Het werd gepubliceerd in Parijs in april 1864.
Het is een van de basiswerken van het spiritisme, en een boek dat meer aandacht schenkt aan ethische en gedragsproblemen van de mens.
Hierin worden de canonische evangeliën benaderd vanuit het perspectief van de spiritistische leer, waarbij speciale aandacht wordt besteed aan de toepassing van de principes van christelijke moraliteit en religieuze kwesties zoals gebed en naastenliefde.
In de inleiding van het werk verdeelt Kardec op een didactische wijze de canonische evangeliën in vijf delen: de gewone handelingen van Jezus leven, de wonderen, de voorspellingen, de woorden die als basis voor dogma’s dienden, en de morele leerstellingen. Volgens Kardec, waren de eerste vier in de geschiedenis het onderwerp van grote controverses, is de laatste voor de meeste geleerden een vreedzaam punt geweest.
Het is dus specifiek op dit deel dat Kardec een spiritistische blik heeft.
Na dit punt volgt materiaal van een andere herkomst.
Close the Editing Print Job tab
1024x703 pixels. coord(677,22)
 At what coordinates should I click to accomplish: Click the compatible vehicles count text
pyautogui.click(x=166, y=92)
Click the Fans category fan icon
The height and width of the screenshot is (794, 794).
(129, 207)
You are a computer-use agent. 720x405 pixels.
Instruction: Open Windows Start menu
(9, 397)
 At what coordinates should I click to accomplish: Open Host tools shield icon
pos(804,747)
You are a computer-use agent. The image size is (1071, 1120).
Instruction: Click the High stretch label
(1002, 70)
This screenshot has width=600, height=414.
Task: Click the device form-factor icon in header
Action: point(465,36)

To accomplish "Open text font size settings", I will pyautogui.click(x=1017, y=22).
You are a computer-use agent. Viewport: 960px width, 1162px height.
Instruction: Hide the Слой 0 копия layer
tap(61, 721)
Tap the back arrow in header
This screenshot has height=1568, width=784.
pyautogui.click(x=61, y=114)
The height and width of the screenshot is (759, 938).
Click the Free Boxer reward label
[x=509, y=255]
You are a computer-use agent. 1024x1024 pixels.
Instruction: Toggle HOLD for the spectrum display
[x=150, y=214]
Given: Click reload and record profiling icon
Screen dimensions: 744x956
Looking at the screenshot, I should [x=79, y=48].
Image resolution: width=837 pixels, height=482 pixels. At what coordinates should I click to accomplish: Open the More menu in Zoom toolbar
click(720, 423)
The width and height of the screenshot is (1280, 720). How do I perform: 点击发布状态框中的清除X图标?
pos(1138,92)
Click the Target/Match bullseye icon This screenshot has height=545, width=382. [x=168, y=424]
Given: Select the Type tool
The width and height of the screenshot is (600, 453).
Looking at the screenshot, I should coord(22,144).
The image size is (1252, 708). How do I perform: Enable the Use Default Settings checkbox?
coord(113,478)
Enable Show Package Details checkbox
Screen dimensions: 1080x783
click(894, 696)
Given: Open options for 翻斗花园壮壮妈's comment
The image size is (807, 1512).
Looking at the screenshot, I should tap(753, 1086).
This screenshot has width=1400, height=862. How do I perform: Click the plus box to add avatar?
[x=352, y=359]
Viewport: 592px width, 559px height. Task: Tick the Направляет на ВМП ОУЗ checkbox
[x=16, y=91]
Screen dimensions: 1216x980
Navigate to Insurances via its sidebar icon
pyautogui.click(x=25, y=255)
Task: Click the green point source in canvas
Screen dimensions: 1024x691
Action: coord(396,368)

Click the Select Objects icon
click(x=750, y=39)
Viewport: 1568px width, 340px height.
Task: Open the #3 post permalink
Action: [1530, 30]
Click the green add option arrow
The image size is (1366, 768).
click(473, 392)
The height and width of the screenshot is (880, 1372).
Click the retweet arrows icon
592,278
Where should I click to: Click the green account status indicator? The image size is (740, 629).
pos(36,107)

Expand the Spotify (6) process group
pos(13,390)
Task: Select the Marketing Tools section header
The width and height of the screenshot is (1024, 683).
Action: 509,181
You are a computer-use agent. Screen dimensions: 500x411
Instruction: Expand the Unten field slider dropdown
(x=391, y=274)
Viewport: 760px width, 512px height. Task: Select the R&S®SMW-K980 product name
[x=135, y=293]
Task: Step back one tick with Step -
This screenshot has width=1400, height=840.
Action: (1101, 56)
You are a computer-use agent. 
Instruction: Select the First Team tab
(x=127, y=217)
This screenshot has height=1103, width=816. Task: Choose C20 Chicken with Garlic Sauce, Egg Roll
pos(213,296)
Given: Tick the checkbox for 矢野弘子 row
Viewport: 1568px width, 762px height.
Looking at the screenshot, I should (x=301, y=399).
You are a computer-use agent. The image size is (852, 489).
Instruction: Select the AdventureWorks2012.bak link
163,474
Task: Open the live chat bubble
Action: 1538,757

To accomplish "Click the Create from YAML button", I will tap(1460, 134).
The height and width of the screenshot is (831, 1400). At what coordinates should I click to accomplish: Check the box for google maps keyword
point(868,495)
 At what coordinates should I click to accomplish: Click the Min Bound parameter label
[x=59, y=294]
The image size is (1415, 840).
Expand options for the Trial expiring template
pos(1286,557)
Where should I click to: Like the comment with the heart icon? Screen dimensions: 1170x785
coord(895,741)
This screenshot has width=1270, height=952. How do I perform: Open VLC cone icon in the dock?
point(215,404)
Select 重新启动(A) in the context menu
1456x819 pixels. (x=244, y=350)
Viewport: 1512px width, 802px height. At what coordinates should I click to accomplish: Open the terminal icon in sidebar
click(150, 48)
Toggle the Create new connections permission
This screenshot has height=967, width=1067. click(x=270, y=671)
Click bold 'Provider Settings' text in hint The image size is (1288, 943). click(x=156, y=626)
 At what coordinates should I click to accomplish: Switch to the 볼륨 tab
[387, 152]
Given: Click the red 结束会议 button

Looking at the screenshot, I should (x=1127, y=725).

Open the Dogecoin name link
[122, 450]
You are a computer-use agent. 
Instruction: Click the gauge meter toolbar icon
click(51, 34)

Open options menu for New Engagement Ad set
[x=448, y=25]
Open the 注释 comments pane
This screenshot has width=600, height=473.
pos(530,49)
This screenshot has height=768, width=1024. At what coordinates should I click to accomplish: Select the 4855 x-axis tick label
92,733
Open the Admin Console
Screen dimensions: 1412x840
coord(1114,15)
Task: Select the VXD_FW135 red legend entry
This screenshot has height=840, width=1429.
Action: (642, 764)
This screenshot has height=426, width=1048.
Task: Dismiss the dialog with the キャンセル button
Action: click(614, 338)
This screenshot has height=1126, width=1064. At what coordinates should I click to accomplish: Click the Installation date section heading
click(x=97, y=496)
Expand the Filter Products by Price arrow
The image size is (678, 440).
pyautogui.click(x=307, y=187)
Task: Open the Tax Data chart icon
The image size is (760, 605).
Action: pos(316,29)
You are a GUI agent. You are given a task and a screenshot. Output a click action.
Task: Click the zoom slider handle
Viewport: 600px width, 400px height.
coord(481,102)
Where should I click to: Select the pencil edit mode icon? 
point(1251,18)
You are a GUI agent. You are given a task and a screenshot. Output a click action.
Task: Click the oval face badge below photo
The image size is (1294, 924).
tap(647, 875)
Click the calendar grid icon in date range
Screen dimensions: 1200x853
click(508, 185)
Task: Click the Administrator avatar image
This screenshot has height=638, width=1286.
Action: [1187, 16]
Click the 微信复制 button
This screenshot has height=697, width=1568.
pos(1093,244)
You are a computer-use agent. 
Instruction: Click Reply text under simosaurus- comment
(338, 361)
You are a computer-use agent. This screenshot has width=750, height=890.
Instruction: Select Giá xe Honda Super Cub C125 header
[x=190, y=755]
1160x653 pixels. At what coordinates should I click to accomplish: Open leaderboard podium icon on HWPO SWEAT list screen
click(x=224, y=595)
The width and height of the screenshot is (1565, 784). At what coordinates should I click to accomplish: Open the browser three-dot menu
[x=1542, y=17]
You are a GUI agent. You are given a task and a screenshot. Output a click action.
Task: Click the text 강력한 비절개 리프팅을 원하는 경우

In plaats van de bedoeling te hebben een ‘spiritistische bijbel’ te creëren of zelfs maar te streven naar een spiritistische herinterpretatie van dit heilige boek, streeft Kardec ernaar universele ethische en morele principes uit de evangeliën te halen en overeenstemming te tonen met hetwelk verdedigd worden door spiritisme. In het grootste deel van het werk wordt de beroemde Franse vertaling van Lemaistre de Sacy (1613-1684) gebruikt. Uiteindelijk, om verschillen op te lossen, richtte Kardec zich op Grieks en Hebreeuws.
Het werk omvat ook een studie naar de rol van voorlopers van het christendom en spiritisme, zoals Socrates en Plato, waarbij verschillende passages worden geanalyseerd die zijn achtergelaten door deze filosofen en die deze voorwaarde duidelijk zouden aantonen.